Aktuelle Nachrichten – Umwelt
07.01.2011
Foto: anschi/Pixelio
Berlin – Geschickt sich bewegende Kleiber, Äpfel pickende Amseln oder lärmende Spatzen – an den Vogelfutterstellen herrscht angesichts des Winterwetters Hochbetrieb. Doch welche Arten kommen hierzulande in Gärten und Parks zu dieser Jahreszeit besonders häufig vor, welche fehlen und gibt es regional Unterschiede? Entsprechende Trends will der Naturschutzbund (NABU) bei der größten Wintervogelzählung erforschen. Deshalb erfassen Tausende Naturschützer seit Donnerstag erstmals bundesweit die einheimischen Wintervögel.
Bei der vom NABU initiierten Aktion unter dem Motto "Stunde der Wintervögel" sind Umweltfreunde aufgerufen, bis Sonntag (9. Januar) jeweils eine Stunde lang die Vögel in Siedlungsgebieten zu zählen. "Gute Standpunkte sind etwa in Parknähe, am Stadtrand oder an einem Vogelhäuschen", sagte NABU-Experte Felix Grützmacher im dapd-Interview in Berlin. "Mit der Zählung werden vor allem die heimischen Vogelarten erfasst, um festzustellen, wo sie häufiger und wo seltener geworden sind", sagte er.

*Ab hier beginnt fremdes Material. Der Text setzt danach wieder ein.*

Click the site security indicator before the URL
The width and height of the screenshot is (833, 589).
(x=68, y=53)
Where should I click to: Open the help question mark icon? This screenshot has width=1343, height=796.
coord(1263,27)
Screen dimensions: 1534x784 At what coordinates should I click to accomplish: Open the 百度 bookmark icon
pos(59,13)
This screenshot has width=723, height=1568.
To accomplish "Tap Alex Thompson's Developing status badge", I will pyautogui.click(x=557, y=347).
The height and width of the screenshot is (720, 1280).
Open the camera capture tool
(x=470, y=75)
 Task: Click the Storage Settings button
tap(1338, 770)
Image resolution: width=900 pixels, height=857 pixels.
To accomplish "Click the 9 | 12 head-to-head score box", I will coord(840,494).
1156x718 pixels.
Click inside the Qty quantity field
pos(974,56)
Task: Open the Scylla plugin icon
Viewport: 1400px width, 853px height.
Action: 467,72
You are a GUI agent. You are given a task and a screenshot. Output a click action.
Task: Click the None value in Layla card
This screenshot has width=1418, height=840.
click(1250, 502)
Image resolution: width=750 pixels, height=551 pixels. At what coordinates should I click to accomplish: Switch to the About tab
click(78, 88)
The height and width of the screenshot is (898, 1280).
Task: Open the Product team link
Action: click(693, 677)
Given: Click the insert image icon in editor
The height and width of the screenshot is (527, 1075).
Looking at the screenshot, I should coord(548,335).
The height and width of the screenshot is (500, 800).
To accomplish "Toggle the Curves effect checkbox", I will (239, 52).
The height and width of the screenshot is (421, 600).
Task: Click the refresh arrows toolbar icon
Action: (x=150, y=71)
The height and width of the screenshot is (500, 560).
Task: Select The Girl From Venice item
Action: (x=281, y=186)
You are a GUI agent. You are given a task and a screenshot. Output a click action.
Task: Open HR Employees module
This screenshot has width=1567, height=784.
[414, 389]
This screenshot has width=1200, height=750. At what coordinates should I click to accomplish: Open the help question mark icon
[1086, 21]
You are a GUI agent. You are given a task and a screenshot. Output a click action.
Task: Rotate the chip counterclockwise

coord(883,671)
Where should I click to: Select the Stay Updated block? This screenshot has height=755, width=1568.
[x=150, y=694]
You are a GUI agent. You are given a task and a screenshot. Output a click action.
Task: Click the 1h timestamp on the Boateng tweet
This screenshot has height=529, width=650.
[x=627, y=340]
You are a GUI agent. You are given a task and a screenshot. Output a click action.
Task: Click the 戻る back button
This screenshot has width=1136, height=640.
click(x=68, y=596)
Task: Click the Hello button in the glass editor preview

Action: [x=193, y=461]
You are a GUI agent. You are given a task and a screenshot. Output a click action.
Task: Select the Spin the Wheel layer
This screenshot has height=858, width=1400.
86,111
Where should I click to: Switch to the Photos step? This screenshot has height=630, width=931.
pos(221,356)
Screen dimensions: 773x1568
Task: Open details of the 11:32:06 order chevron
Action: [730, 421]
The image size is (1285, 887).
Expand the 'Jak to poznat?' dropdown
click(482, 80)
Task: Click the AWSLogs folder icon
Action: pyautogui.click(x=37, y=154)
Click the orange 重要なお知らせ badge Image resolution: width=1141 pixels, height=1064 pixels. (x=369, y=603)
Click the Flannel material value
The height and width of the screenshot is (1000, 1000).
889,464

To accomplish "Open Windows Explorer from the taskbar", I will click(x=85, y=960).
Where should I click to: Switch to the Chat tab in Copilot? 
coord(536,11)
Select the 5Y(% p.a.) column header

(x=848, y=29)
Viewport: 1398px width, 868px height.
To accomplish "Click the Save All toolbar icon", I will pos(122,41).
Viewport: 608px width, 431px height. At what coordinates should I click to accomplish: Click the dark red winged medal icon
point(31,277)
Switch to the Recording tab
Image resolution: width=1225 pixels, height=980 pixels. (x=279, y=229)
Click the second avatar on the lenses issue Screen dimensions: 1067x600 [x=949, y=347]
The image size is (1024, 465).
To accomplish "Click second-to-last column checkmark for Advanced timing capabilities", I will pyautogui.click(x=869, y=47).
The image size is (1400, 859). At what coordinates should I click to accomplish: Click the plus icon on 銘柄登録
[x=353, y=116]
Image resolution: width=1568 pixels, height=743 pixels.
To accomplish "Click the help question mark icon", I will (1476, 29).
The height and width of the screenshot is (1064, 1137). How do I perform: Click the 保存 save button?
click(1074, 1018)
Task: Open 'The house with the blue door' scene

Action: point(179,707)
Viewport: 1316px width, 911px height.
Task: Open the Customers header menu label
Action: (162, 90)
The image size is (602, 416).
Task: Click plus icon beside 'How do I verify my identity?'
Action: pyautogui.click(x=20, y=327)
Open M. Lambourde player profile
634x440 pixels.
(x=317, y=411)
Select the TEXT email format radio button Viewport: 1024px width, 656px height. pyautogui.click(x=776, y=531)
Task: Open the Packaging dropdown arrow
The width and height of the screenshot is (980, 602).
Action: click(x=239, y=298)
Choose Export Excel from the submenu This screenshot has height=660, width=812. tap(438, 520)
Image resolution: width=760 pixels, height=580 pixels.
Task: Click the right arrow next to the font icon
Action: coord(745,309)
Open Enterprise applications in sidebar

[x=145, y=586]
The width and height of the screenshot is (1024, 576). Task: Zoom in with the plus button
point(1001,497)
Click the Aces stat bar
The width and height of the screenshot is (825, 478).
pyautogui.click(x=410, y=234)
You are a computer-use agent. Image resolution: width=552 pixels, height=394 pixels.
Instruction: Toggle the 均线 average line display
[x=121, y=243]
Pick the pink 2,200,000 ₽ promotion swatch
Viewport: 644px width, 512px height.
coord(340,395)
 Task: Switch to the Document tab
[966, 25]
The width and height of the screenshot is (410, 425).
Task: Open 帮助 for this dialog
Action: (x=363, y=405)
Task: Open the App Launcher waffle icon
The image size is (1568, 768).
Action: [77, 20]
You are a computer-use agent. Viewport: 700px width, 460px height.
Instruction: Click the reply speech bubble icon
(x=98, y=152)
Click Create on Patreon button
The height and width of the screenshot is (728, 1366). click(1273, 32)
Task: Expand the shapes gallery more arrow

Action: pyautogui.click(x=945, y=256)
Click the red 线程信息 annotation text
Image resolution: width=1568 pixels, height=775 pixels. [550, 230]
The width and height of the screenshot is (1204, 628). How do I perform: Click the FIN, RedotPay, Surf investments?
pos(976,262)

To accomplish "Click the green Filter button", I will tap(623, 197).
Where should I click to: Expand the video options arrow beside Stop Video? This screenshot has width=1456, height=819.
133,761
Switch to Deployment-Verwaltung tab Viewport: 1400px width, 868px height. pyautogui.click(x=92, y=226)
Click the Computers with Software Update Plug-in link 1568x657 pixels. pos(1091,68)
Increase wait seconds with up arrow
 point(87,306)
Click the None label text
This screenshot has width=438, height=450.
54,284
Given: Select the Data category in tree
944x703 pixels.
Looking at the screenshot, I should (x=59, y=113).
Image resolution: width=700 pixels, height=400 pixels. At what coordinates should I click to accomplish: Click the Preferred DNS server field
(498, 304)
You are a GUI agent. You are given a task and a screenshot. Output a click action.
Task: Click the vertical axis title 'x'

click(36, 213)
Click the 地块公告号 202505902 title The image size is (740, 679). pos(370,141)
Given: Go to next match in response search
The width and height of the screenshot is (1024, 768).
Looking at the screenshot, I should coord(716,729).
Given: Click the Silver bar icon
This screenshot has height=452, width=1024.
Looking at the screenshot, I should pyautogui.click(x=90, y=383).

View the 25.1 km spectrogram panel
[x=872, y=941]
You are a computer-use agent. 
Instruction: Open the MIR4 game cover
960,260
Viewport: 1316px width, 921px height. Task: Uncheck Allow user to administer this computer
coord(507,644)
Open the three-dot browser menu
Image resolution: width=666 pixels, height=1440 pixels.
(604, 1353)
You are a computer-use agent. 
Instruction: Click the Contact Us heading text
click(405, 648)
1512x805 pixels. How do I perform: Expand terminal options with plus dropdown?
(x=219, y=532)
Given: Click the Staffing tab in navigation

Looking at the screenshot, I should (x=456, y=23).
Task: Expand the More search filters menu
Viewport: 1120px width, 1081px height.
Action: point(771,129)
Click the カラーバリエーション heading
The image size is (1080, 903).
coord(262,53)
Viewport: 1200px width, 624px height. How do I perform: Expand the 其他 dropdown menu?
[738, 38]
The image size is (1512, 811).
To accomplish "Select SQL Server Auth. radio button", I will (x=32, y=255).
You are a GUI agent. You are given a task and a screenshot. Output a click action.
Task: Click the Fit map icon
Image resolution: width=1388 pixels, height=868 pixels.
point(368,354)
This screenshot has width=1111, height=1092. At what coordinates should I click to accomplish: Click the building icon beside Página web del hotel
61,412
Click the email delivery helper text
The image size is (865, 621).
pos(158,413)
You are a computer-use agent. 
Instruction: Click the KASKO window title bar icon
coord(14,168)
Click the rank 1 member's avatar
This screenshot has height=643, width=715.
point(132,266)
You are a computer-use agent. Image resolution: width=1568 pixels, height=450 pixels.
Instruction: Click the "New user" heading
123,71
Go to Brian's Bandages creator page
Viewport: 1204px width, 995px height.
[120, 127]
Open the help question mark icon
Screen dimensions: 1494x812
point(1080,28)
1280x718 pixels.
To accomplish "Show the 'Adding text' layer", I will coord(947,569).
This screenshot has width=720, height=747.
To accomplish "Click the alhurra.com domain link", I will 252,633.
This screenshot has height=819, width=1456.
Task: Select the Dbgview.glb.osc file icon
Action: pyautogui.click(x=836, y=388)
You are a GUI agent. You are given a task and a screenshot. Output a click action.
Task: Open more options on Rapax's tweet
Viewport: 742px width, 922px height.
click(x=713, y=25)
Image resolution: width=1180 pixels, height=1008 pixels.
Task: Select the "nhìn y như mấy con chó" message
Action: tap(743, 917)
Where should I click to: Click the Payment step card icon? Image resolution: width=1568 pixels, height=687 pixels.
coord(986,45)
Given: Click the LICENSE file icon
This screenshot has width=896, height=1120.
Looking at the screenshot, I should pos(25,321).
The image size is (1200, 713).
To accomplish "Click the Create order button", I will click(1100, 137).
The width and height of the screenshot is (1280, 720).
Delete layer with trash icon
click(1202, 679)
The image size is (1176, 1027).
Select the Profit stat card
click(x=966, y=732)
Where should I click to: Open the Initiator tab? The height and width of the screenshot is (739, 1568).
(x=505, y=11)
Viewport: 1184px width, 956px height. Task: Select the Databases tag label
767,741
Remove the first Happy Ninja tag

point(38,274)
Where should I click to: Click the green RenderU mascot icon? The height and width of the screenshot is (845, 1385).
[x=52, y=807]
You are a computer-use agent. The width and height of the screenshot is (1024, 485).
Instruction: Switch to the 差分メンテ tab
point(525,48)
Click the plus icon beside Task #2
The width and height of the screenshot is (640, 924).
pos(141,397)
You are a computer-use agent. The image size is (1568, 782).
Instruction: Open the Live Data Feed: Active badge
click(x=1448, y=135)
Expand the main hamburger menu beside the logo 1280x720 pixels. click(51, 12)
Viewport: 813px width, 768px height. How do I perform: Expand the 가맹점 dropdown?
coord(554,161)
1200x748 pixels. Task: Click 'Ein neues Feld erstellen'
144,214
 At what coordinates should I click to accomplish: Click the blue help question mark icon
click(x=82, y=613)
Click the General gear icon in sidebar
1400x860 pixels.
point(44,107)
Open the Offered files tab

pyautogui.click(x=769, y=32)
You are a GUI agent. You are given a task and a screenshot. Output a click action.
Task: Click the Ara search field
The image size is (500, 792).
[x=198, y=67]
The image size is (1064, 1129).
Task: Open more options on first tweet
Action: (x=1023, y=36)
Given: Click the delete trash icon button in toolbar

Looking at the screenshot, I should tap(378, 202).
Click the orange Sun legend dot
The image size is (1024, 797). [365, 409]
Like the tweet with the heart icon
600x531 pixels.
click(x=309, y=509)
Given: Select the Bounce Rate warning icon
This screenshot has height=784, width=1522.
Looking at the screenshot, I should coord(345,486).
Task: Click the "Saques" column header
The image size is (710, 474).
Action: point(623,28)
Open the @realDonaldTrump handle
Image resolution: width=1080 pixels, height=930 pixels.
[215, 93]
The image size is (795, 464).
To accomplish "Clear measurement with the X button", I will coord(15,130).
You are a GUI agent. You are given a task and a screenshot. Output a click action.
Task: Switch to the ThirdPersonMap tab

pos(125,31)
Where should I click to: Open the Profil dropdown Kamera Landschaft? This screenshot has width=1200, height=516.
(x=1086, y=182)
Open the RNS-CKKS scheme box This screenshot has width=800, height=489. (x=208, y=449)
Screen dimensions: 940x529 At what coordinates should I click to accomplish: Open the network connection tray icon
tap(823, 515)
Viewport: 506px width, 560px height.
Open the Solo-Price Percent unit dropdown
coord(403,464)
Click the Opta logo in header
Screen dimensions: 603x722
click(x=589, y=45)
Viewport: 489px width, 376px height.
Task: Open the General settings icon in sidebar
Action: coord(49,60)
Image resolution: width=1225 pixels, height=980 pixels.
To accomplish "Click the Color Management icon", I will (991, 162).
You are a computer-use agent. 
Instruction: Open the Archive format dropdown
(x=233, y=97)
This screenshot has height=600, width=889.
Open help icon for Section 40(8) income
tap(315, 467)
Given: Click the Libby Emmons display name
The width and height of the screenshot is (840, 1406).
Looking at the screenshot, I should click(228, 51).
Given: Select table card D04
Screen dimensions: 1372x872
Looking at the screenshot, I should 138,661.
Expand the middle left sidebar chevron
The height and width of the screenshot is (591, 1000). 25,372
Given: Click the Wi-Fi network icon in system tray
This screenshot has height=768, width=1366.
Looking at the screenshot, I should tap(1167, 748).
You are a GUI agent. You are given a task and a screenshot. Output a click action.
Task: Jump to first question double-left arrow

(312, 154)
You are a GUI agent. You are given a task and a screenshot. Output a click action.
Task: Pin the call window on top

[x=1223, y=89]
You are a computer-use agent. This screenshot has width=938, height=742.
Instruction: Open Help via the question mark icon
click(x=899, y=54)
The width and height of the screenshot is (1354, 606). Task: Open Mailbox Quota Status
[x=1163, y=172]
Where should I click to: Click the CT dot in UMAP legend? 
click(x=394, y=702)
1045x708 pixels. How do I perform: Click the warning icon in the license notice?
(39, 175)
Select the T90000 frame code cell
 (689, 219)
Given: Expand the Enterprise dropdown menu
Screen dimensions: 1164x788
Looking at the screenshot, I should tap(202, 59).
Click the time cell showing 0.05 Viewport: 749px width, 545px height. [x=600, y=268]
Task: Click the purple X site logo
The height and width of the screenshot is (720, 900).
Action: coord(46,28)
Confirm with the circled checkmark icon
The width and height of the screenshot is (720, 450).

Die Resonanz auf den vor Wochen gestarteten Aufruf sei gut, sagte Grützmacher. Der NABU hofft, dass sich bundesweit Zehntausende Naturschützer an der Aktion beteiligen. In Bayern hatten im Januar vergangenen Jahres rund 17.500 Menschen teilgenommen. Der dortige Landesbund für Vogelschutz (LBV) führte diese Vogel-Bestandaufnahme als bislang einziges Bundesland seit 2009 durch. Dabei wurden im Vorjahr von mehr als 12.300 Orten im Freistaat rund 517.000 Vögel gemeldet. An der Spitze stand der Haussperling, der 76.500 Mal gesehen wurde, gefolgt von der Kohlmeise (62.500 Mal) und der Amsel (51.600 Mal). Auch der aus dem skandinavischen Raum eingewanderte Erlenzeisig (29.000 Mal) und der Bergfink (17.100 Mal) waren beobachtet worden.
Wie wichtig diese Zählung ist, belegt die seit 2005 bereits vom NABU organisierte "Stunde der Gartenvögel" jeweils im Mai. "Jährlich 40.000 bis 50.000 Naturfreunde haben sich jährlich daran beteiligt", sagte Grützmacher. Und die Ergebnisse sind zum Teil überraschend. So ging entgegen der subjektiven Wahrnehmung die Zahl der Spatzen vielerorts in Deutschland zurück. In Berlin wurden 2010 rund 16 Prozent weniger Haussperlinge verzeichnet als 2009, in Mecklenburg-Vorpommern waren es sogar ein Viertel weniger. Die Ursachen hierfür sollen nun untersucht werden.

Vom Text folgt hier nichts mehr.